*DATASET RECORDS:*
/---

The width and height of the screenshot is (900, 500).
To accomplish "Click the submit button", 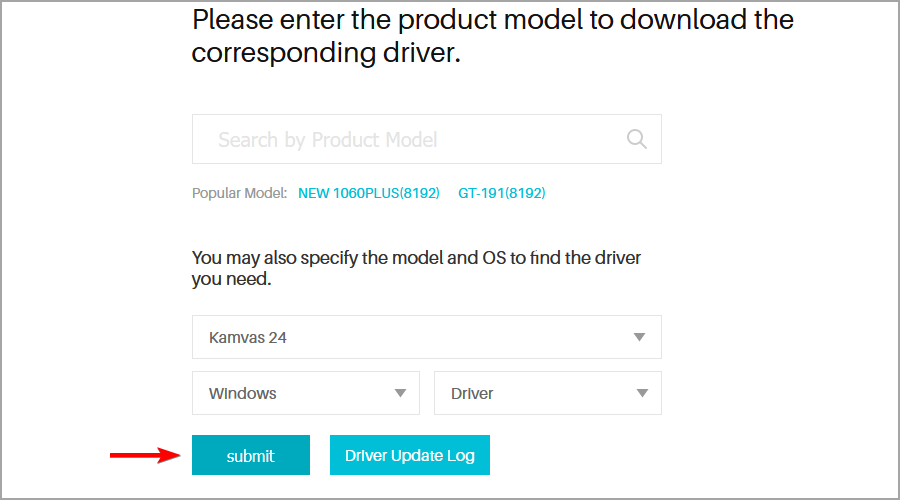I will click(251, 455).
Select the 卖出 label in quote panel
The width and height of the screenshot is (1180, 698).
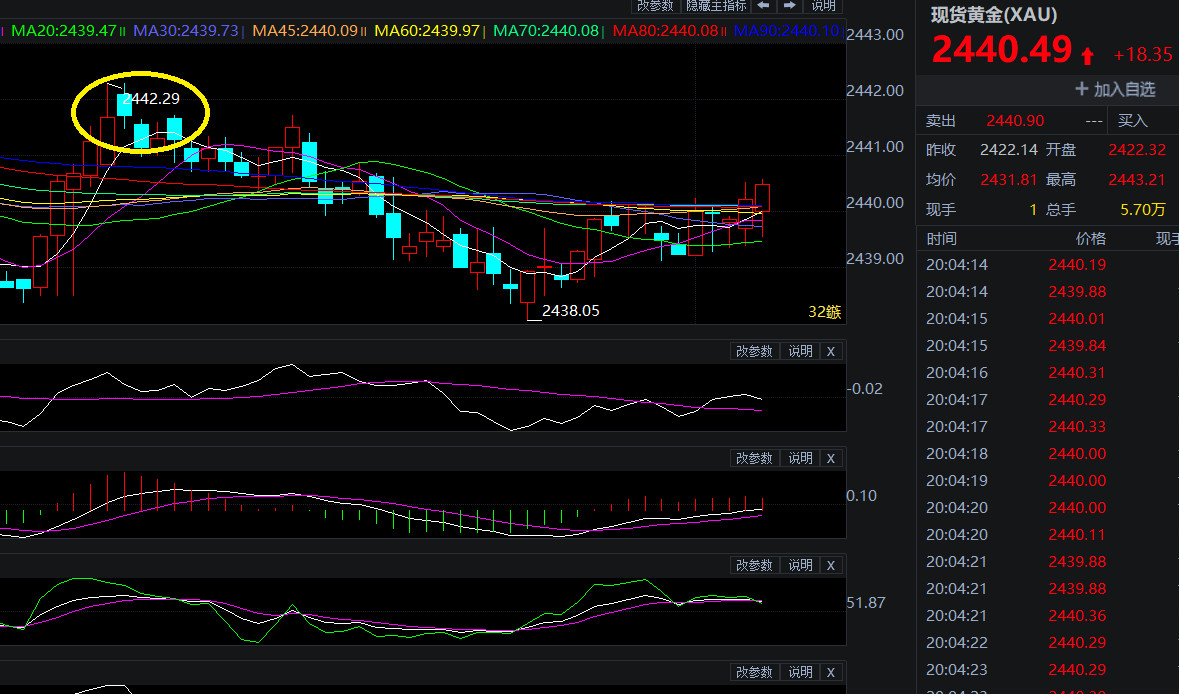[x=941, y=121]
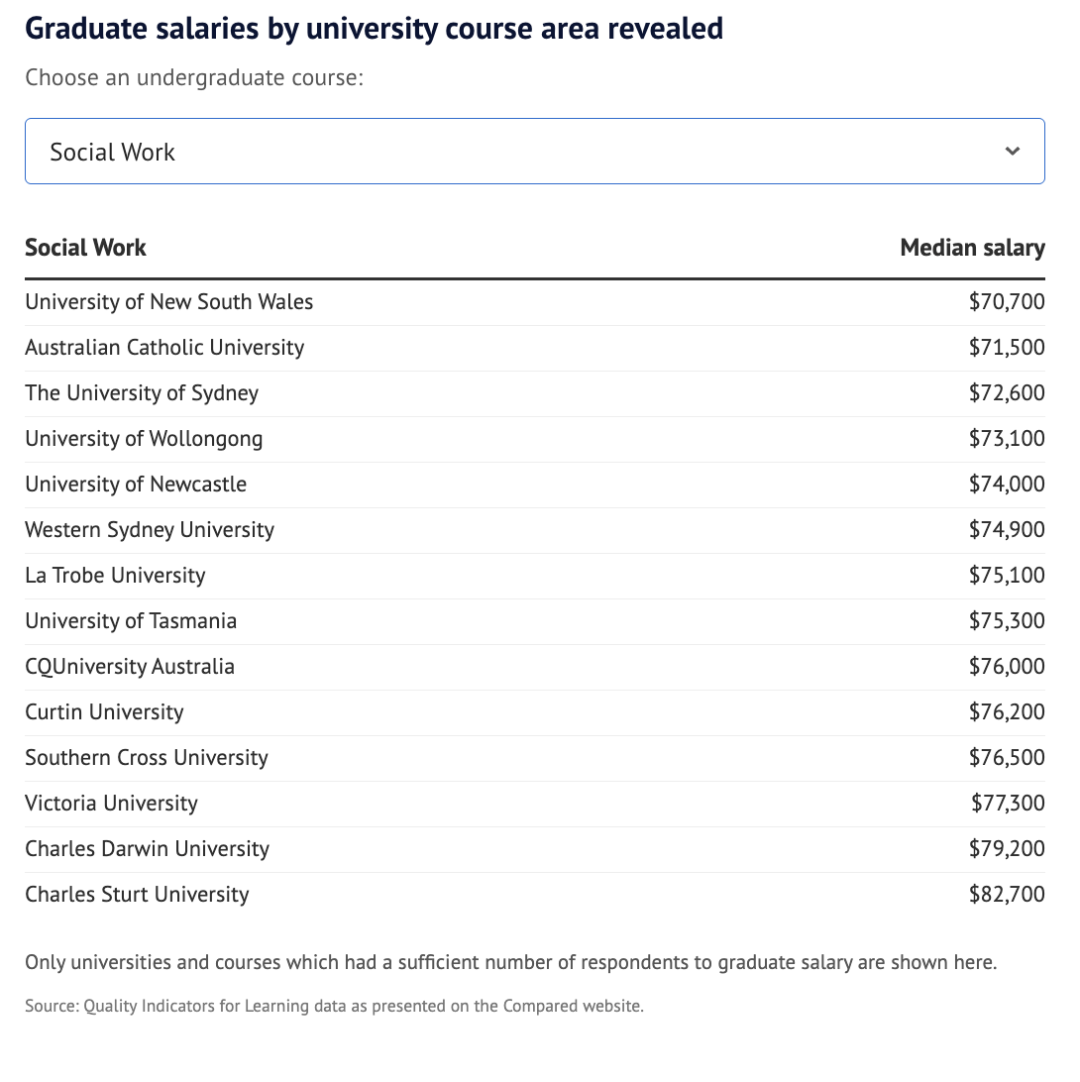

\---

*EXERCISE REQUIREMENTS:* Your task is to restate word for word the lines from the one containing "Select the 卖出 label in quote panel" through the last line of the data, both ends included, with no pictures.

*RESULT FOR THIS TASK:*
Select the 卖出 label in quote panel
The width and height of the screenshot is (1180, 698).
[x=941, y=121]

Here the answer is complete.